A crise vence-se tirando o poder a quem ganha com ela e devolvendo-o aos povos soberanos a quem foi usurpado. Seguindo as políticas que economistas como Paul Krugman e Joseph Stiglitz andam a propor com veemência desde que ela começou.
E também punindo os que a provocaram e obrigando-os a devolver os ganhos indevidos. Não estou a falar em justiça revolucionária: tudo isto poderia ser feito ao abrigo das leis actualmente em vigor. Começando por Wall Street e continuando por toda a América do Norte e Europa - com excepção da Islândia, onde já se fez o que era preciso - teriam que se abandonar as doutrinas do too big to fail e too big to jail. Ainda mais difícil que isto seria abandonar a paralisia do too many to jail, já que os crimes cometidos, que foram da fraude ao perjúrio, passando pela falsificação de documentos, cobriram quase toda a gama que as diferentes ordens jurídicas prevêem e punem; e os responsáveis não são só os banqueiros de topo, mas também inúmeros quadros intermédios, auditores, contabilistas certificados, juristas e políticos. São muitos milhares de pessoas que ficariam sujeitas, pela repetição dos ilícitos criminais, a cúmulos jurídicos que resultariam, nos EUA, em várias penas de prisão perpétua para cada uma. Mesmo na Europa, onde a Justiça é muito mais branda, os responsáveis pela crise não se livrariam de décadas de cadeia.

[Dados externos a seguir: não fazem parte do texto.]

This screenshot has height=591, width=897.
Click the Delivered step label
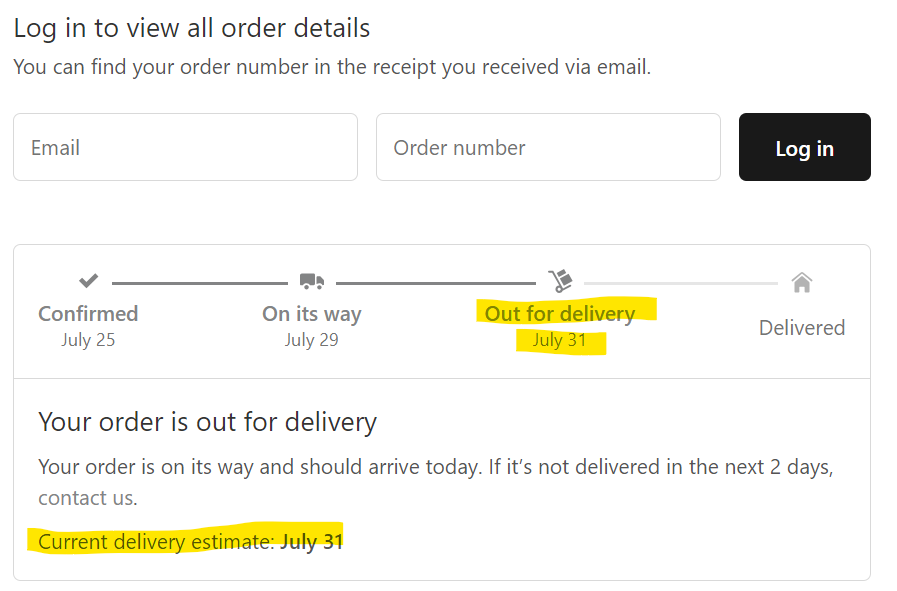801,328
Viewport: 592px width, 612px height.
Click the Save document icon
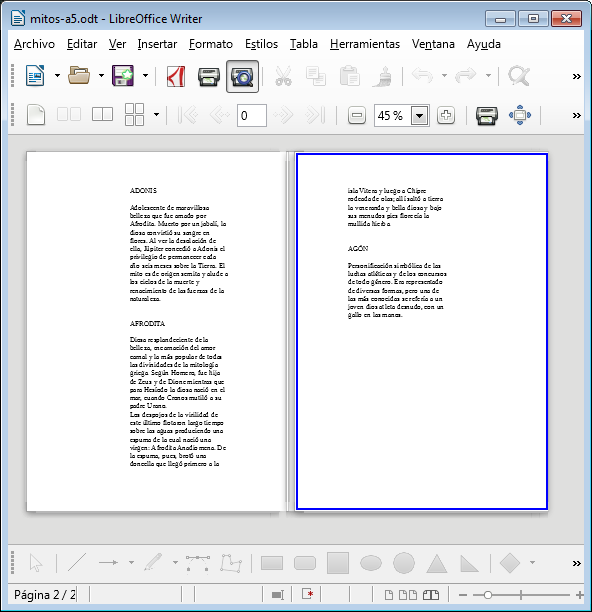pos(123,76)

Mais importante que punir os culpados, seria ressarcir as vítimas. Como indemnizar os milhões de pessoas que perderam as suas habitações e os seus empregos, ou viram as suas famílias desagregar-se, na sequência do que talvez seja a maior fraude financeira da História humana? Ver caso a caso quem ficou prejudicado, e em quanto, e entregar a cada um(a) um cheque nesse valor, seria impraticável do ponto de vista logístico. Recorrer à metáfora do helicopter money de Milton Friedman, enviando a cada cidadão da UE um cheque de (por exemplo) mil euros, e a cada cidadão dos EUA um cheque de mil dólares, acabaria com a vertente económica da "crise" de um dia para o outro, mas seria preciso impor regras que obrigassem a oligarquia financeira mundial a assumir prejuízos enormes e a impedissem de voltar a roubar esse dinheiro.
Há passos importantes que estão a ser dados na direcção certa. Em Portugal, um destes passos é a Auditoria Cidadã à Dívida, e um pouco por toda a Europa as várias iniciativas semelhantes.Seria bom que se pegasse pela outra ponta nos países "credores", auditando especificamente os créditos. E, como não podemos contar para isto nem com os governos, nem com a troika, nem com o BCE, teremos que o fazer contra eles. Sem compromissos nem paragens a meio do salto.